Cristo emballe le Centre Pompidou

Pour sa réouverture, le centre Pompidou, à Paris, offre une session de rattrapage. La rétrospective consacrée à Christo, décédé le mois dernier, et à son épouse Jeanne-Claude, doit débuter le 1er juillet prochain. L'exposition devait initialement être visible dès la mi-mars, au moment du confinement. Elle revient sur les années parisiennes du tandem artistique, qui ont constitué la genèse d'une oeuvre majuscule.

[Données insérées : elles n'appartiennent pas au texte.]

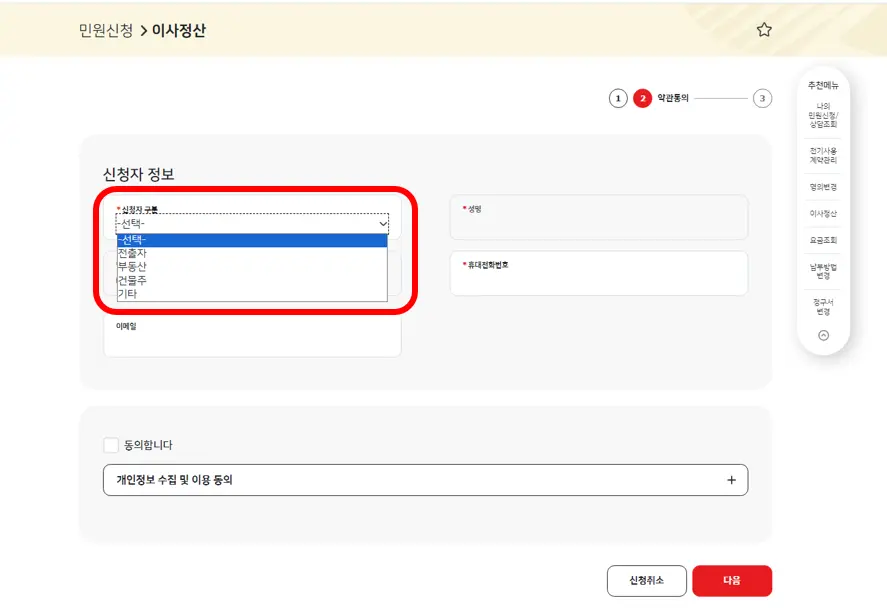Open 나의 민원신청/상담조회 menu item

(x=822, y=117)

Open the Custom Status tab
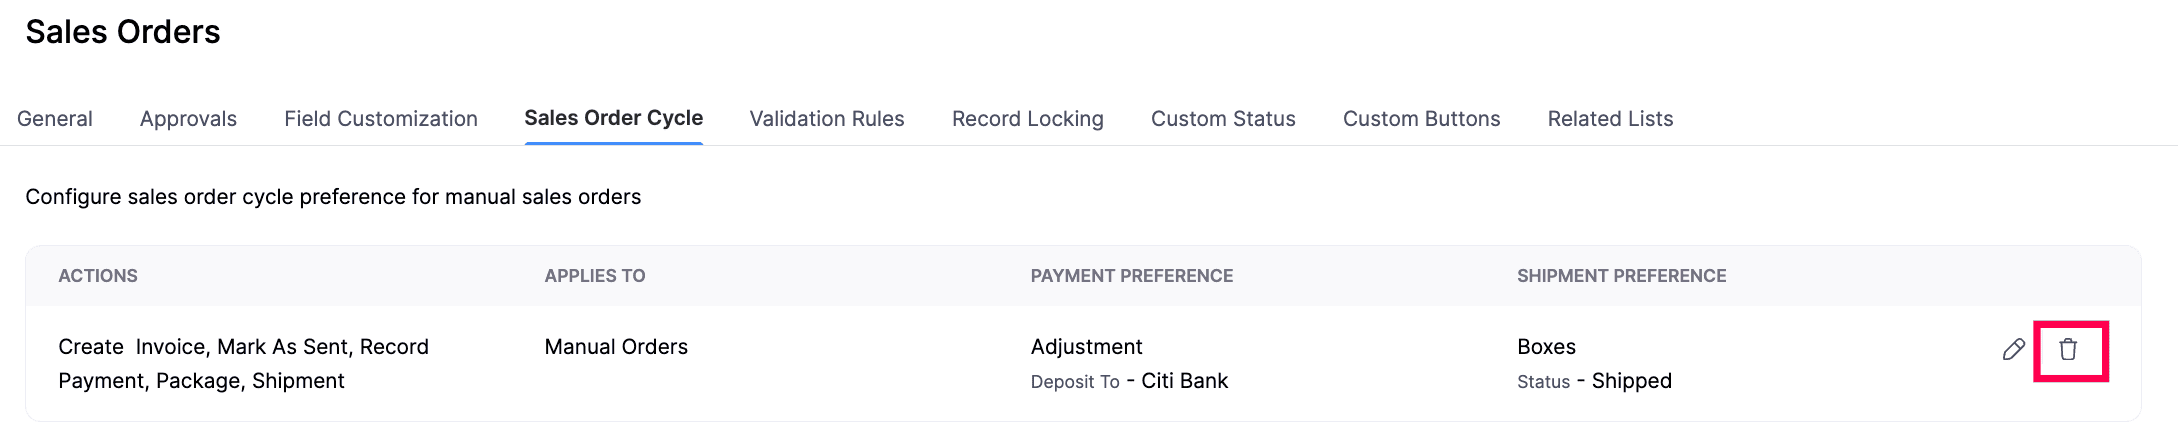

"Christo, pour moi, c’était un être terriblement attachant", estime Serge Lasvignes, Président du centre Pompidou, "un être unique, un être très spécial, qui avait à la fois une dynamique, une volonté, une ténacité très forte, et en même temps une grande humanité, un grand plaisir de contacts humains. Sa conception de l’emballage comme une manière de nous faire revoir en mieux les choses : je les cache pour qu’on les voie mieux. Et deuxièmement : je m’engage dans une démarche qui est une démarche de sociabilité artistique, c’est-à-dire que ce qui importait à Christo, ce n’était pas seulement le résultat, c’était tout le processus, c’est-à-dire convaincre, discuter, échanger avec les gens".

 

Christo, qui a fui le régime communiste de sa Bulgarie natale, arrive dans la capitale française en 1958, pour y rester six ans, prélude à ses aventures new-yorkaises. C'est ici qu'il se tourne vers l'empaquetage et conçoit déjà des projets monumentaux. Ses installations les plus remarquées comme l'enveloppement du Reichstag, à Berlin, ou encore celui du Pont Neuf à Paris, auront mis des années, voire des décennies à voir le jour, exclusivement financées par la vente de ses oeuvres.